Intractable Geopolitical Realities
India is still struggling to find that balance, and the Telangana movement encapsulates the broader issues. Under the States Reorganization Act, Andhra, a Telugu-speaking region, was the first state to be created on a linguistic basis when it was carved out of the wealthier Madras state, a Tamil-speaking region, in 1953. The people of the Andhra coastal plain looked toward the Deccan plateau to the bustling city of Hyderabad for an economic boost, arguing that Telugu would be the linguistic bond to conjoin the Andhra and Telangana regions. But the largely impoverished Telangana people did not identify with their Andhra neighbors, fearing that any economic benefit derived from Hyderabad would be monopolized by the relatively better-off Andhra traders on the coast.
To convince the Telangana to forgo their demands for a separate Hyderabad state and join a Telugu-speaking Andhra state, a so-called gentlemen's agreement was drafted in 1956 to guarantee Telangana demands in the new state. Those demands were left unfulfilled, and after 60 years of political agitation, violent crackdowns and unfulfilled promises of statehood, Telangana is now the closest it has ever been to marking its independence from the Andhra region.
But New Delhi's struggle does not end here. The creation of a new state that affects Hyderabad, a major economic hub home to a number of multinational corporations, is going to be a messy affair. And the statehood question is being addressed at a time when the government is desperately trying to attract and retain long-term foreign direct investment to help it cope with the global economic crisis. There is also substantial opposition within the ruling party itself over the idea of acquiescing to Telangana's demand for statehood. The widespread concern is that this could provide a spark to an array of long-simmering separatist movements, many of which can turn violent.
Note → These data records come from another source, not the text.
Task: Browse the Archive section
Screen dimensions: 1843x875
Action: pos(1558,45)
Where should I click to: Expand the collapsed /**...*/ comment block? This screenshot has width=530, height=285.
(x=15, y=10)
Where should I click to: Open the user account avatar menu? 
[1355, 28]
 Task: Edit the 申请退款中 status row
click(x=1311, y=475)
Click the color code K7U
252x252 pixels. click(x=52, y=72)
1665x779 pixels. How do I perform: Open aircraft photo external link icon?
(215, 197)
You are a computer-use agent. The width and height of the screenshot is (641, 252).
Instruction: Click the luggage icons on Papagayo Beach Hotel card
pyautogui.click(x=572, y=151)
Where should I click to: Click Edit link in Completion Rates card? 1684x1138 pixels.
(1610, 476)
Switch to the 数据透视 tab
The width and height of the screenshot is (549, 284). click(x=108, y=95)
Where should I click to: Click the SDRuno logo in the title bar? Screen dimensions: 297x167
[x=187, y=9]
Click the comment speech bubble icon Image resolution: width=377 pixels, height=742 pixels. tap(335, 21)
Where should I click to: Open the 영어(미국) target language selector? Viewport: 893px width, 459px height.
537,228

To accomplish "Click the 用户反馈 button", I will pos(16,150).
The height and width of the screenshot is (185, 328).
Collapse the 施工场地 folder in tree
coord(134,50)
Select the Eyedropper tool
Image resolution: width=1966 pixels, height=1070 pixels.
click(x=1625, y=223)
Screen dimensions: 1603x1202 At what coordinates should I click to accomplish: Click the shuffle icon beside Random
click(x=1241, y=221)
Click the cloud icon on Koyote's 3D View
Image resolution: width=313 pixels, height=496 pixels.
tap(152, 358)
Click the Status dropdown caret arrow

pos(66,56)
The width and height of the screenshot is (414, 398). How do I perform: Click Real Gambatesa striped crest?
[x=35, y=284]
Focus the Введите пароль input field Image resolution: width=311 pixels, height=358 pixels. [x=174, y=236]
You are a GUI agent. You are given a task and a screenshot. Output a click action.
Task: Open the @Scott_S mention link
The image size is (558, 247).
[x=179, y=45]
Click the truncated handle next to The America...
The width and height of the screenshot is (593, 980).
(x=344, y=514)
India's geopolitical reality denies New Delhi the influence and power to maintain its internal boundaries unaltered strictly via force. Compromises are inevitable and dealt with on a case-by-case basis — always with the fear of setting a new and dangerous precedent. For now, the ruling party appears ready to absorb the risk of granting Telangana statehood, but New Delhi's job of cutting, pasting and mashing together a nation of disparate identities is still far from complete.